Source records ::
*** Begin section ***
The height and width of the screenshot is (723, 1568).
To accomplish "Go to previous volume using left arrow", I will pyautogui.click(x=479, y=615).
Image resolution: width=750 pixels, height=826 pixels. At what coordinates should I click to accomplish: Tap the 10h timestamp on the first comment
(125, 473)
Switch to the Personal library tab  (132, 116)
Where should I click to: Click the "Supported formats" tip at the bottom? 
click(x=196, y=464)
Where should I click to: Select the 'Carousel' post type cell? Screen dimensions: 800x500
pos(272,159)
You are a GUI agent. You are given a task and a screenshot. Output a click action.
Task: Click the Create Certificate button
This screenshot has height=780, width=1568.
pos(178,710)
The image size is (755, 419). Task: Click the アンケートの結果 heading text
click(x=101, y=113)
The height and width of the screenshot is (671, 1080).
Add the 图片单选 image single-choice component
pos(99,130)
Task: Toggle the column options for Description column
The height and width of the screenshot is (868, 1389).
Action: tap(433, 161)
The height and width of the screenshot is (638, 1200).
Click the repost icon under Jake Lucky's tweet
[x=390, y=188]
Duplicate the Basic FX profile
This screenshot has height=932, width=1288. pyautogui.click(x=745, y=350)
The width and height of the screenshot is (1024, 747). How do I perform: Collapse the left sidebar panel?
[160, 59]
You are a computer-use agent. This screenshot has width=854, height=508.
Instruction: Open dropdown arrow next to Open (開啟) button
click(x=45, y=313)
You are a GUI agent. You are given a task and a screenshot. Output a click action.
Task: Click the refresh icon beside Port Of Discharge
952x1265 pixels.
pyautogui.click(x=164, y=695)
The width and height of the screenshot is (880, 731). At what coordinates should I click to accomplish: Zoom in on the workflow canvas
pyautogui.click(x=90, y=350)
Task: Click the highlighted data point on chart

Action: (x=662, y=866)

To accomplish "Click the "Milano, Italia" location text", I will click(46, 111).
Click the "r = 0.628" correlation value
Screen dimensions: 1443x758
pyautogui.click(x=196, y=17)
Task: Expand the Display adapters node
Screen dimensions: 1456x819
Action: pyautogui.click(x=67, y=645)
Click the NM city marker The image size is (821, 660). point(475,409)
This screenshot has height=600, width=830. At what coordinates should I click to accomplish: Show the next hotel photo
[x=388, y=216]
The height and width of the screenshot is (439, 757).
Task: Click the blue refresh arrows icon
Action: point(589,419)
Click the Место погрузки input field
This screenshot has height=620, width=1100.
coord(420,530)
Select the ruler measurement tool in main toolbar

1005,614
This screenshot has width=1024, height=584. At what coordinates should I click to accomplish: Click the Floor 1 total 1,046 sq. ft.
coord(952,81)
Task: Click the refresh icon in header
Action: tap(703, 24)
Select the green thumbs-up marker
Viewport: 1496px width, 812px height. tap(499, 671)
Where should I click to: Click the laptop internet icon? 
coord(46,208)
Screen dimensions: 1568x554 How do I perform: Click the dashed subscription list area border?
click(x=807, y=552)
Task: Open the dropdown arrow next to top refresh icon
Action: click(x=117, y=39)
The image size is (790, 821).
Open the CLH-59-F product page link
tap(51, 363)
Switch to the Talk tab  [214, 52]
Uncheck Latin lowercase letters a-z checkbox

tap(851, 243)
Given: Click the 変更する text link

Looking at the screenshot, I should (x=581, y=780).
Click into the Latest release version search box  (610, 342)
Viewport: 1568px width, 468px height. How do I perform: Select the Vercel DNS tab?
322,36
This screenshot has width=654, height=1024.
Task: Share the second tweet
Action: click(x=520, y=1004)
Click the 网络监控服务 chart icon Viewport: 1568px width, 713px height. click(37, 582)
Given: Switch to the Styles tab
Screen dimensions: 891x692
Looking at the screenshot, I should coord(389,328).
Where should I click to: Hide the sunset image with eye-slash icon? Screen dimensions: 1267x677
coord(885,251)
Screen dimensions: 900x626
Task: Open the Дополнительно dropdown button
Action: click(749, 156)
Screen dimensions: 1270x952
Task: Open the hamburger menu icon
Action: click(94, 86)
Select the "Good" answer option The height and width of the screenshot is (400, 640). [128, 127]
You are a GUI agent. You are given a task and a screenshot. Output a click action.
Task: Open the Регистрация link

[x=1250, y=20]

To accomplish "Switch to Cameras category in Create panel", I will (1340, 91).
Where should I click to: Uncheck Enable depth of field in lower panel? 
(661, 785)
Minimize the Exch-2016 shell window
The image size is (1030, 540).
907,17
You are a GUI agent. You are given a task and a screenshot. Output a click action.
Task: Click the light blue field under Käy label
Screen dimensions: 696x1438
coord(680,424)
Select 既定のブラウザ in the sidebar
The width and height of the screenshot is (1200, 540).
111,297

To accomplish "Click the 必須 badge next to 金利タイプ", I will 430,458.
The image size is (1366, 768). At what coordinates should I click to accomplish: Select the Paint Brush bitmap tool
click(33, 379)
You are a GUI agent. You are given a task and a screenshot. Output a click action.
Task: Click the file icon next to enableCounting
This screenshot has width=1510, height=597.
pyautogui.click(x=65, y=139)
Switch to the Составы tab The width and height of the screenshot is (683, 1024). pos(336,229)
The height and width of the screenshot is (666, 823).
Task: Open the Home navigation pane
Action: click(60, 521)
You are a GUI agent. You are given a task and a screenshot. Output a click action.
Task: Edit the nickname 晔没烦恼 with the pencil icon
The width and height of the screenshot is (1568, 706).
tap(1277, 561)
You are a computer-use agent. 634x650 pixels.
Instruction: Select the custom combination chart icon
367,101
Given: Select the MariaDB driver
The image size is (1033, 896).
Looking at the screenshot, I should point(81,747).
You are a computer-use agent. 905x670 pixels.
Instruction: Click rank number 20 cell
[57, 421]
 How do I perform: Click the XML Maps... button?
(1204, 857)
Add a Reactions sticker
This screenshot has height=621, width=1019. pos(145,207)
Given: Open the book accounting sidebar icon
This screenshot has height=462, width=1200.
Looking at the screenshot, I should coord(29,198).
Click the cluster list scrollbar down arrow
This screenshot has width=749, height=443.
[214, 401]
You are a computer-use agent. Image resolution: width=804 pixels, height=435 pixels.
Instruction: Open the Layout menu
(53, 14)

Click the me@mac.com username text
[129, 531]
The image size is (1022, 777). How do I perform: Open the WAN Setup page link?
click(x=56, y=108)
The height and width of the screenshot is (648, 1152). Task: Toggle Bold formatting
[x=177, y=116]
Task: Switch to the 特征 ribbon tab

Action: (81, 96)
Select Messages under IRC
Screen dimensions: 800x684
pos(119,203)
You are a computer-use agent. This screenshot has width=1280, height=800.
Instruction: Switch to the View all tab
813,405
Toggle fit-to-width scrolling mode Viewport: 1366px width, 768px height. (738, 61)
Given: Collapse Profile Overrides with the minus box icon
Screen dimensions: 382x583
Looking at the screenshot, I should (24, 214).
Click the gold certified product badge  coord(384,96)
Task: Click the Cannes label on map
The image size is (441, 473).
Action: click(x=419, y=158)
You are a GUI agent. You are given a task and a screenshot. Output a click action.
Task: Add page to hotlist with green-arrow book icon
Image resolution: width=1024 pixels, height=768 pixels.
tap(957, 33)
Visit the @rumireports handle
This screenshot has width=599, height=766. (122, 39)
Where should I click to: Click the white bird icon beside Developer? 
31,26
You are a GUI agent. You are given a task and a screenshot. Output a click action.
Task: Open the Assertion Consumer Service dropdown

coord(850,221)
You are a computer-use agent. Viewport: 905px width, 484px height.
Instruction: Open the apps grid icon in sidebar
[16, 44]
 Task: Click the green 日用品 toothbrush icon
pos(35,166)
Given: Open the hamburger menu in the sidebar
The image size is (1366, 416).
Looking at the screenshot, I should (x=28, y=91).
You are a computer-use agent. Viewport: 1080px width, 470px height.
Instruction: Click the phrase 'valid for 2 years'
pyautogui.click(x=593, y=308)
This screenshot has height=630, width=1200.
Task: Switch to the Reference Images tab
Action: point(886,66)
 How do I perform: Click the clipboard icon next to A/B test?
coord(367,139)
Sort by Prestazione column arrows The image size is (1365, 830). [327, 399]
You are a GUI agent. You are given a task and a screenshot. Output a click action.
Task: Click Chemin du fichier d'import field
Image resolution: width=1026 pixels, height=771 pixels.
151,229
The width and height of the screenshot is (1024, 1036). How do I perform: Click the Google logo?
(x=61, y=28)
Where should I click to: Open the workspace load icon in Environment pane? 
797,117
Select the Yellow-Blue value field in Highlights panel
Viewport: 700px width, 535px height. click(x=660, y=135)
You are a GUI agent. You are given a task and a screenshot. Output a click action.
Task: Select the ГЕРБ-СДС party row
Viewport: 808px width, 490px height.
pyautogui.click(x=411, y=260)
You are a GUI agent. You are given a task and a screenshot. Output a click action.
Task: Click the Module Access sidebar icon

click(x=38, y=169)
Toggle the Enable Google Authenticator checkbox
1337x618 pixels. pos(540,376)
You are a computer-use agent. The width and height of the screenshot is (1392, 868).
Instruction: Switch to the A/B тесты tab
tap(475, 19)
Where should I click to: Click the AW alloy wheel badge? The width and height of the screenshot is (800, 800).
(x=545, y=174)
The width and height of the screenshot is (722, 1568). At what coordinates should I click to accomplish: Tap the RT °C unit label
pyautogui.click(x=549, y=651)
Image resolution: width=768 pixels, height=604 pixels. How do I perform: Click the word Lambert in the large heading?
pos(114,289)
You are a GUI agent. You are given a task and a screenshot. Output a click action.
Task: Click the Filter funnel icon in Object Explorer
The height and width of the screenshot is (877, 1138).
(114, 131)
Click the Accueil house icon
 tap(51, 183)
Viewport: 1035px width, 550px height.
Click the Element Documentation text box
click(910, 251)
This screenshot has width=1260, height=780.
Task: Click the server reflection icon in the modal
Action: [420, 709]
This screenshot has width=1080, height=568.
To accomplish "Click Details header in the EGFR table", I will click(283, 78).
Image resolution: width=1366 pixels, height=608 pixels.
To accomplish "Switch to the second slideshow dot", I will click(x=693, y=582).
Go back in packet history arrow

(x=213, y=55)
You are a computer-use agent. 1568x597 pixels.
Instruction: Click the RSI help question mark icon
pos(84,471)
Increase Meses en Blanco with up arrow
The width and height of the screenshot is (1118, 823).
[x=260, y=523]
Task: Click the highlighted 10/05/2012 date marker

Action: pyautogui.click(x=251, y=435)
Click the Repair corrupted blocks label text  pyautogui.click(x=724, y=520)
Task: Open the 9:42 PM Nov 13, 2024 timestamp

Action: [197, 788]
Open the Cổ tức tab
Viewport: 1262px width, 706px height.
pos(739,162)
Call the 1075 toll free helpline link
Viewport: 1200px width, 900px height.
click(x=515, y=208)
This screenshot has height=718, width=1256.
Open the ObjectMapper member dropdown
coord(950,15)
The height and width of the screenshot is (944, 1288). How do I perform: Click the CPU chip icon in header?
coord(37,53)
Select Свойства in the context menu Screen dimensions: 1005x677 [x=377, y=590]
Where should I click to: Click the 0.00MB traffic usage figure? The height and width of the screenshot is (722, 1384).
*** End section ***
Activity ::
Please reproduce the lines from the line with "Task: Expand the Display adapters node" to the line with "Click the NM", both ends included, exactly as they appear above.

Written response ::
Task: Expand the Display adapters node
Screen dimensions: 1456x819
Action: pyautogui.click(x=67, y=645)
Click the NM city marker The image size is (821, 660). point(475,409)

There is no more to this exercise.